The issue of patient engagement in decision-making
I would like to focus my comments below on the intricate issue of patient engagement which present particular challenges to health care staff in this field. Shared decision making is now a key criterion of high-quality health care delivery. We know that is results in better decisions, improved health care outcomes and increased medication compliance and lower care pathway attrition rates.
However, the barriers to implementing shared decision making remain huge. Even today, medical students are still inculcated with a deep belief in the superiority of medical evidence-based knowledge. Patient perspectives are still routinely neglected or delegitimised in patient doctor conversations. Yet, we know that holistic and effective health care can only be delivered when patients feel part of the solution. Their commitment to the health care packages depends on them feeling that their concerns, reservations and ideas about what constitutes good health care are being taken seriously. This often jars with what doctors think about their health care based on scientific evidence and detailed professional medical knowledge. Patient doctor encounters are too often still a clash between different perspectives, different cultures and different visions of what constitutes good care. MULTI-ACT provides the building blocks to build the bridge between all stakeholders when constructing efficacious care packages for patients with brain disease. It pays particular attention to the issues around patient engagement in research and provides a useful framework structuring patient engagement activity for researchers and clinicians. Its roadmap including four steps for patient engagement is instructive for everyone involved (see below).

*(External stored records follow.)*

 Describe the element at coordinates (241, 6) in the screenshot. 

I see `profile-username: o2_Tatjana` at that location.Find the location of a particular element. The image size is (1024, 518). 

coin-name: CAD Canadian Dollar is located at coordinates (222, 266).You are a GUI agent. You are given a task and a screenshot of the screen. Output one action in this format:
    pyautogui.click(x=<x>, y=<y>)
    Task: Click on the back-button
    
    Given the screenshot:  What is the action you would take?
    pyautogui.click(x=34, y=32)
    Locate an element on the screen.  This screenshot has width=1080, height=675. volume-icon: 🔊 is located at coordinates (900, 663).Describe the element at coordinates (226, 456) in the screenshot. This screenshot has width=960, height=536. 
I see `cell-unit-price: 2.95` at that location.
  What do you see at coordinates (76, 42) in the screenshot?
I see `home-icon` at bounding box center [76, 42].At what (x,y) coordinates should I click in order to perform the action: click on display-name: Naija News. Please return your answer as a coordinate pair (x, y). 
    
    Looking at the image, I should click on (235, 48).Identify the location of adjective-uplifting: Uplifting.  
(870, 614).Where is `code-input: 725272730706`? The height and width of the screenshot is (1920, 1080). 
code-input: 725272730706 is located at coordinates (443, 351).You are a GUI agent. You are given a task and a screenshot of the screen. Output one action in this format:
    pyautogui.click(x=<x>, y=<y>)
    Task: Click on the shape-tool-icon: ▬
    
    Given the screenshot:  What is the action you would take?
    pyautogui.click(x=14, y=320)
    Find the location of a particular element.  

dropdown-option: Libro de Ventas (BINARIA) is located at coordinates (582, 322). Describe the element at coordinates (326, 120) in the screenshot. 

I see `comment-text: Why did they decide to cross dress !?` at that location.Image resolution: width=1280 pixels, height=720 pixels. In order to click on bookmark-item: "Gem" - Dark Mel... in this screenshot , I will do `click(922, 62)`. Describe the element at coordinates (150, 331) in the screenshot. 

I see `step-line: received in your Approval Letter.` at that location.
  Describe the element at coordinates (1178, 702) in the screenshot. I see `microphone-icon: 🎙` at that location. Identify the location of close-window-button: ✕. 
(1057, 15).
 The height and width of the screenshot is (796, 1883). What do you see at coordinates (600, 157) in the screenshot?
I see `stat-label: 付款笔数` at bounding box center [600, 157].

It ensures meaningful engagement of patients in the process of innovation and locates MULTI-ACT’s facilitation work clearly in the upper rungs of Arnstein’s ladder of participation which is a widely accepted measure of patient involvement (Kaehne, Bray and Horowicz, 2020).
The project however also develops strategic management tools such as the MASTER Scorecard which allow stakeholders to demonstrate the potential impact of the innovations and initiatives for patient care. This builds the link between the innovation itself, grounded in shared decision making based on meaningful patient engagement, and the implementation phase where it is essential for managers to assess the impact on patients. Too often care innovations are well meaning and may prove to be effective but have little impact on patient’s life as their implementation is not assessed in the long term. MULTI-ACT provides a unique mechanism to support managers in the innovation cycle from inception, patient engagement all the way to post-implementation analysis.
It thus provides a unique tool to improve patient centred care for people with brain diseases that will be immensely useful for managers and health care providers in the future.